Wie schätzen Sie die Chancen für einen raschen Beitritt von Serbien und Bosnien-Herzegowina angesichts der Probleme mit dem Kosovo und der bosnischen Entität Republika Srpska ein?
Der Dialog zwischen Belgrad und Priština ist für die Sicherheit und Stabilität der ganzen Region wichtig. Wir haben großes Vertrauen in den EU-Sonderbeauftragten Miroslav Lajčák, der in diesem Dialog vermittelt. Ich bin sicher, dass die beiden Parteien mit seiner Unterstützung zu einer guten Lösung kommen können. Wie rasch das gelingt, hängt letztlich nur von Serbien und Kosovo ab. Österreich fordert jedenfalls beide Parteien auf, Weitsicht und Kompromissbereitschaft zu zeigen, auf einseitige Maßnahmen und Provokationen zu verzichten und mit der Normalisierung ihrer Beziehungen möglichst bald einen großen Schritt in Richtung EU zu machen.

Von 1992 bis 1995 waren Sie stellvertretender Botschaftsleiter in Zagreb. Was können Sie aus dieser Zeit für Ihre jetzige Arbeit mit dem Balkan mitnehmen?
Zu meiner Zeit an der Botschaft in Zagreb befand sich Kroatien im Kriegszustand und auch die kroatische Hauptstadt war 1995 zweimal Ziel von Raketenangriffen. Das war damals auch für uns an der Botschaft eine sehr schwierige und belastende Zeit. Aber wenn man zusammensteht und einander stützt, kann man auch solche traumatischen Situationen bewältigen. Nach den schmerzhaften Erfahrungen in den 90er-Jahren ist für mich wichtig, dass wir als internationale Gemeinschaft alles daransetzen, damit potenzielle Konflikte möglichst frühzeitig entschärft werden. Deshalb müssen wir auch Bemühungen in der Region um Aussöhnung und objektive Aufarbeitung der Geschichte tatkräftig fördern. 

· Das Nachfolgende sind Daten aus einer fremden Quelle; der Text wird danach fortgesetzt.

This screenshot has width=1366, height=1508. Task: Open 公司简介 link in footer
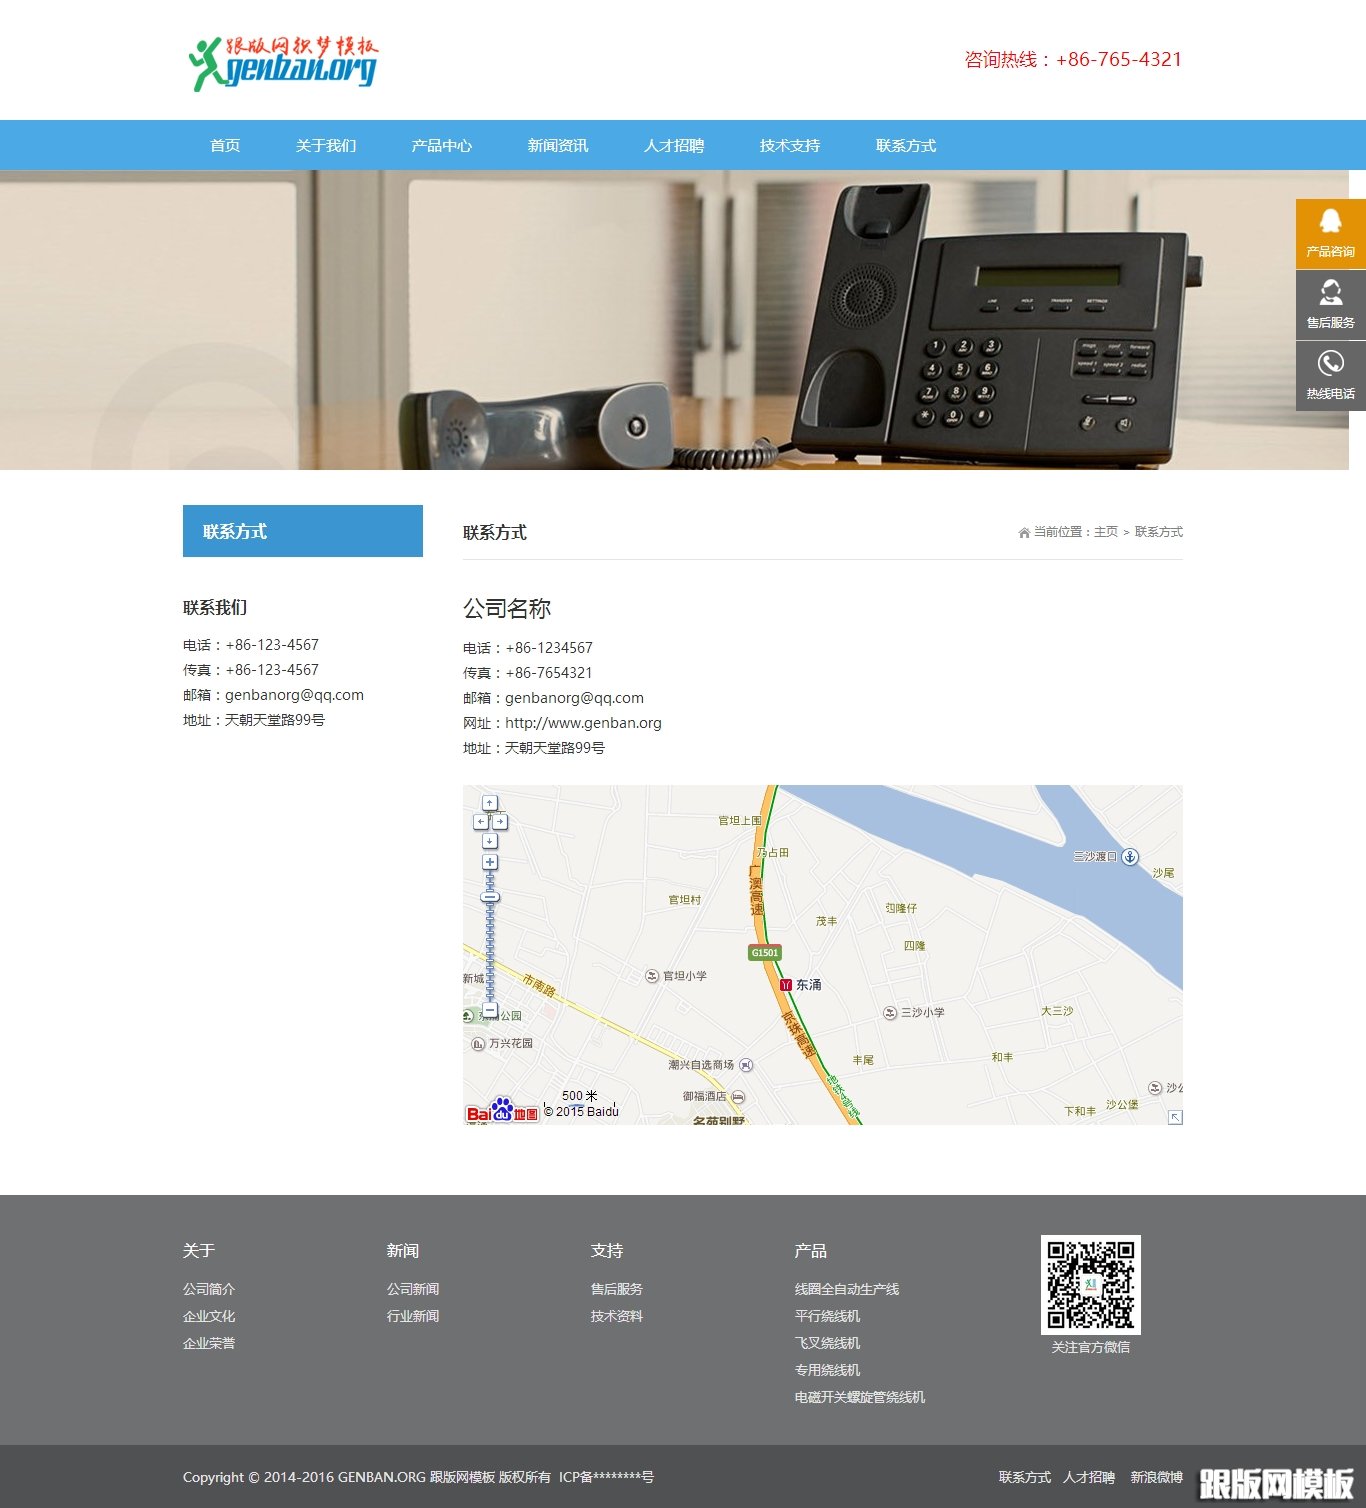209,1289
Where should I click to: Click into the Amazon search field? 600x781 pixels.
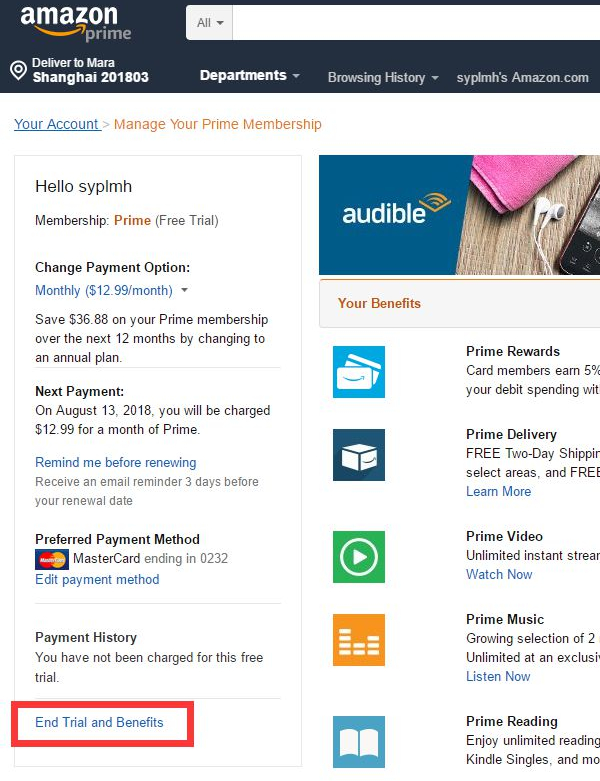pos(416,22)
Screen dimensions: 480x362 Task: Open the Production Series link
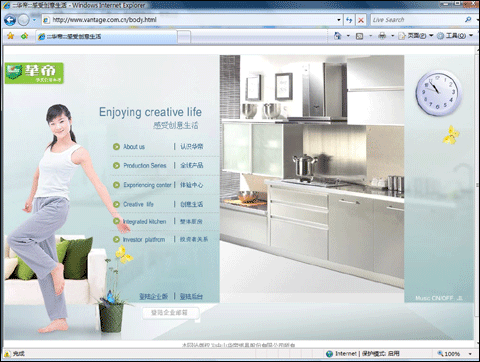tap(145, 165)
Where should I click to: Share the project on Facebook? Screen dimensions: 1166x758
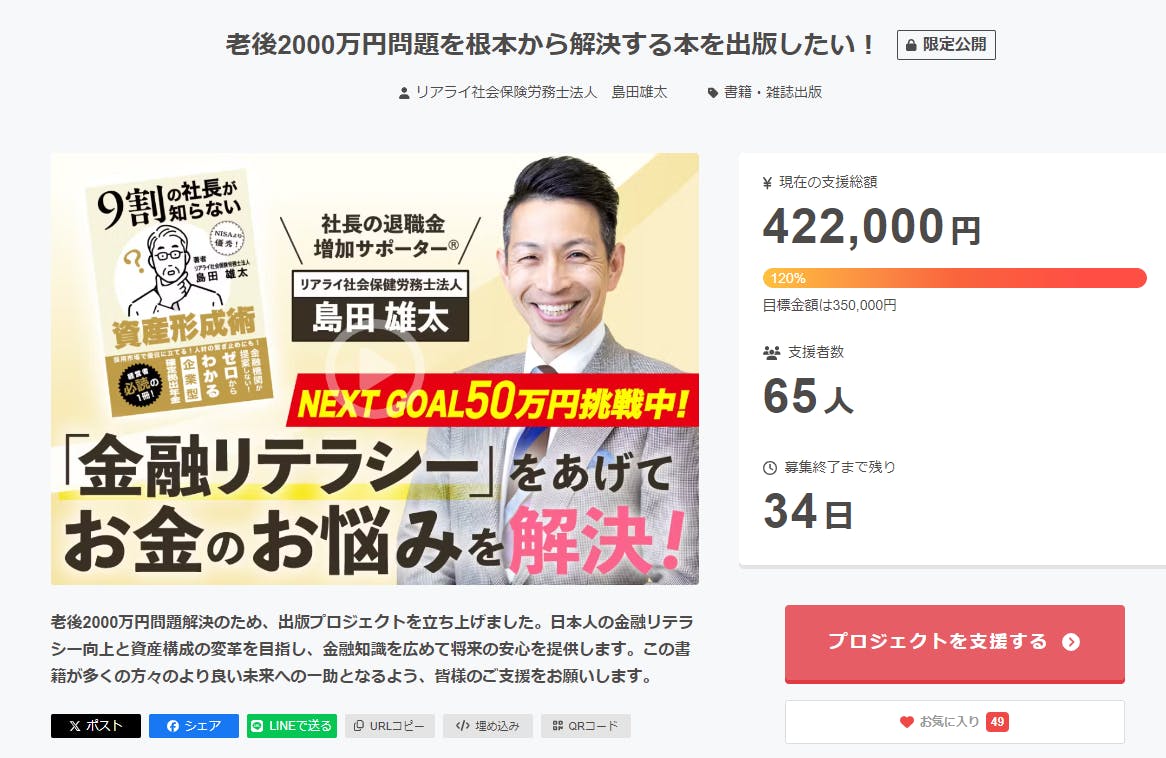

Wie wirkt sich Ihrer Meinung nach die Affäre rund um Sebastian Kurz auf Österreichs Ruf in der diplomatischen Welt aus?
Natürlich wurde darüber berichtet und die Situation genau beobachtet, ich habe das in Paris selbst miterlebt. Nichtsdestotrotz handelt es sich dabei aber nur um eine Momentaufnahme, die nicht darüber hinwegtäuscht, dass Österreich als tief europäisch verwurzeltes Kulturland wahrgenommen wird und als verlässlicher, solidarischer Partner in der EU gilt.   

Bei Ihrer Antrittsrede im Nationalrat haben Sie gesagt, dass Sie sich von jenen Werten werden leiten lassen, die Sie auch in den vergangenen Jahren im diplomatischen Dienst begleitet haben. Was sind Ihre Grundwerte in der Politik und Diplomatie?
Meine Grundwerte sind Dialog und Verbindlichkeit bei klarer inhaltlicher Position im Einsatz für Österreich. Zugleich will ich meine Außenpolitik so anlegen, dass sie auf Grundfreiheiten, auf Menschenrechten, gegen Antisemitismus und auf Dialog und Verhandlungen basiert.

„Der Dialog zwischen Belgrad und Priština ist für die Sicherheit und Stabilität der ganzen Region wichtig. Österreich fordert beide Parteien auf, Kompromissbereitschaft zu zeigen.” (FOTO: BMEIA)

Österreich hat sich deutlich für den Abbruch der EU-Beitrittsverhandlungen mit der Türkei, dem Land, in dem Sie geboren sind, geäußert. Unterstützen Sie diese Position und wie haben Sie vor, die guten Beziehungen zur Türkei wieder aufzubauen?
Ich bin für eine klare Sprache. Wir sehen diese Türkei nicht in der EU, aber wir wollen ein enges Verhältnis mit der Türkei. Ich hatte bereits ein erstes gutes Telefonat mit dem türkischen Außenminister. An unserer bisherigen Haltung ändert das aber nichts.

Hat Österreich vor, mit dem neuen Regime in Afghanistan zusammenzuarbeiten und wie kommentieren Sie die Vorwürfe, dass Österreich den Geflüchteten nicht genug hilft?
Wir haben bereits sehr viel getan für Afghanistan. Mit 20 Millionen Euro haben wir das größte humanitäre Soforthilfepaket für Afghanistan bereitgestellt. Zudem leben in Österreich bereits 44.000 Afghaninnen und Afghanen, das ist die viertgrößte Community weltweit. Frankreich beispielsweise müsste noch einmal 300.000 Afghanen aufnehmen, um auf das gleiche Pro-Kopf-Verhältnis zu kommen wie Österreich.